**Text extract:**
Splitting HyperSpy - Githubissues

francisco-dlp commented 8 years ago

We define HyperSpy as "HyperSpy is an open source Python library which provides tools to facilitate the interactive data analysis of multi-dimensional datasets that can be described as multi-dimensional arrays of a given signal". However the current project does much more than that. For example, as pointed out in #804, we are maintaining an elements database, we provide especialised tools EELS, EDX and, in doing so, we also implement things (e.g. EELS xsections) that could well be part of an EELS library.

There is a chance that, if we split the project in multiple subprojects, those subprojects may develop a community around them that may be wider than HyperSpy's current community because, to most, at present HyperSpy looks like a EM data analysis toolbox. Also, I think that it could increase the attractiveness of hyperspy to researchers from other fields that, in this way, could lead their own subprojects on their field of interest.

So, what about splitting the project e.g. as follows:

hyperspy-core: basically Signal, Spectrum, Image
hyperspy-visual: plotting features
hyperspy-fitting: multi-dimensional curve fitting
hyperspy-learn: machine learning tools
hyperspy-tem: all of the current TEM features.
Other more specialised projects that have nothing to do with multi-dimensional data analysis but that other hyperspy-* project depend on e.g
- elements
- eels_xs
- tem_fileformats
- etc

vidartf commented 8 years ago

Just a minor comment to get the ball rolling: hyperspy-tem -> hyperspy-em, and include SEM :)

Other than that, most of these seem like just moving existing code around, except maybe "tem_fileformats". If we separate this one, wouldn't we have to create a much more rigorous interface? Or can we use the one we have now?

magnunor commented 8 years ago

I agree, especially since people want to add more diverse types of functionalities https://github.com/hyperspy/hyperspy/issues/787 . So this is a good way of reducing the "bloating".

I'm guessing this would also clean up the issue tracker a little bit, since each sub-project would have its own.

How would it work in practice? Each sub-project would have its own project in hyperspy, like hyperspy/hyperspy-core, hyperspy/hyperspy-visual, ...?

dnjohnstone commented 8 years ago

In #804 @francisco-dlp mentioned that there are "advantages and disadvantages" to splitting the code -- could someone briefly explain what the disadvantages are?

I guess the main thing is something to do with how you get the separate projects to be combined back together for the user who will likely want an "out of the box" solution as far as possible?

**Provided material:**
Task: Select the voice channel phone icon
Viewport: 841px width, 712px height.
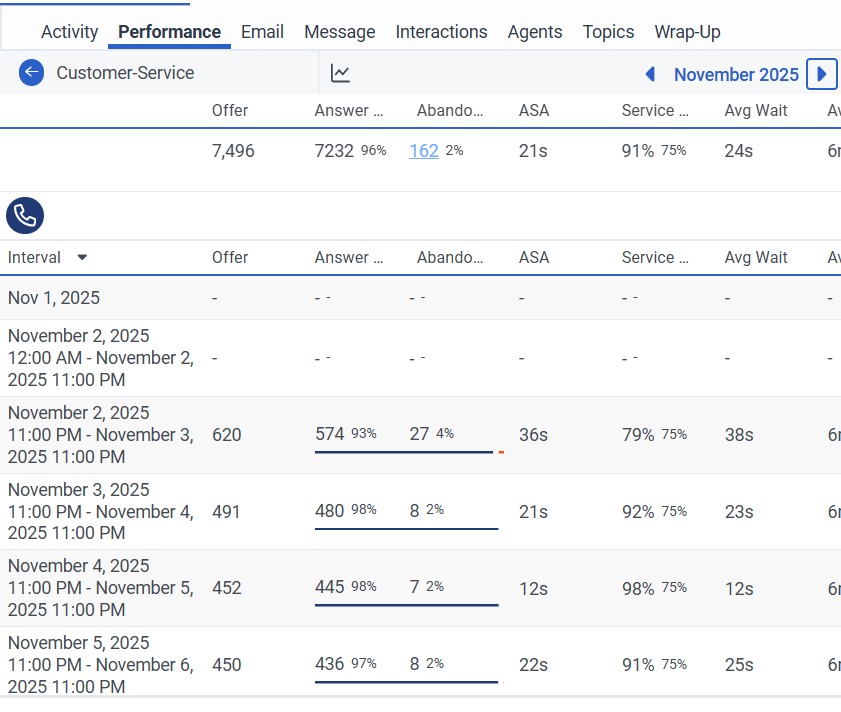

**Problem 1:** In the thread on splitting HyperSpy, what name does vidartf suggest in place of hyperspy-tem?
**Problem 2:** Rewrite the HyperSpy splitting thread from "magnunor commented 8" to "hyperspy/hyperspy-core, hyperspy/hyperspy-visual, ...?", swapping "issue tracker" for "bug tracker".
**Problem 3:** Pick up the HyperSpy splitting thread after its last comment and carry it on.

**Response 1:** hyperspy-em, which would also include SEM.

**Response 2:**
magnunor commented 8 years ago

I agree, especially since people want to add more diverse types of functionalities https://github.com/hyperspy/hyperspy/issues/787 . So this is a good way of reducing the "bloating".

I'm guessing this would also clean up the bug tracker a little bit, since each sub-project would have its own.

How would it work in practice? Each sub-project would have its own project in hyperspy, like hyperspy/hyperspy-core, hyperspy/hyperspy-visual, ...?

**Response 3:**
I'm also unclear as to what this would mean for a new contributor wanting to add a totally new signal class and associated functionalities - is it possible to do something like a pull-request that creates a totally new project within an organisation that you are not already a member of? e.g. if we had the projects Francisco suggests how would I add a new project hyperspy-raman?

jeinsle commented 8 years ago

I would echo Duncan's comments that splitting will possibly dilute the overall hyperspy product. Sorry if that is a bit marketing, but that is my original background before academia. looking at the hyperspy environment, the strength is that all the tools are in one library. I would, suggest that the stronger way to make hyperspy understood as a general tool and not just a tool for EM is to start demonstrating it working on non-EM datasets. Breaking it into smaller projects/libraries I think will just expose it as a tool using other better known python libraries and not maintain what is unique about it.

just my 2p on the matter.

j

On 2016-01-08 22:24, Duncan Johnstone wrote:

In #804 [1] @francisco-dlp [2] mentioned that there are "advantages and disadvantages" to splitting the code -- could someone briefly explain what the disadvantages are?

I guess the main thing is something to do with how you get the separate projects to be combined back together for the user who will likely want an "out of the box" solution as far as possible?

I'm also unclear as to what this would mean for a new contributor wanting to add a totally new signal class and associated functionalities - is it possible to do something like a pull-request that creates a totally new project within an organisation that you are not already a member of? e.g. if we had the projects Francisco suggests how would I add a new project hyperspy-raman?

Reply to this email directly or view it on GitHub [3].

*

Links:

[1] https://github.com/hyperspy/hyperspy/issues/804 [2] https://github.com/francisco-dlp [3] https://github.com/hyperspy/hyperspy/issues/821#issuecomment-170144604

vidartf commented 8 years ago

With regards to the con of splitting it up, the split can be made in such a way as to be mostly invisible to the end user. Its similar to how e.g. Microsoft Word and PowerPoint share some common code among themselves, which is invisible from the end users' point of view. The only practical difference I guess would be the location of imports (major API change), meaning most existing code will need to be updated. In most cases this will hopefully only be a single line of code that needs updating (e.g. import hyperpsy.api as hs -> import hyperpsy.em as hs, since mot existing users will be electron microscopists).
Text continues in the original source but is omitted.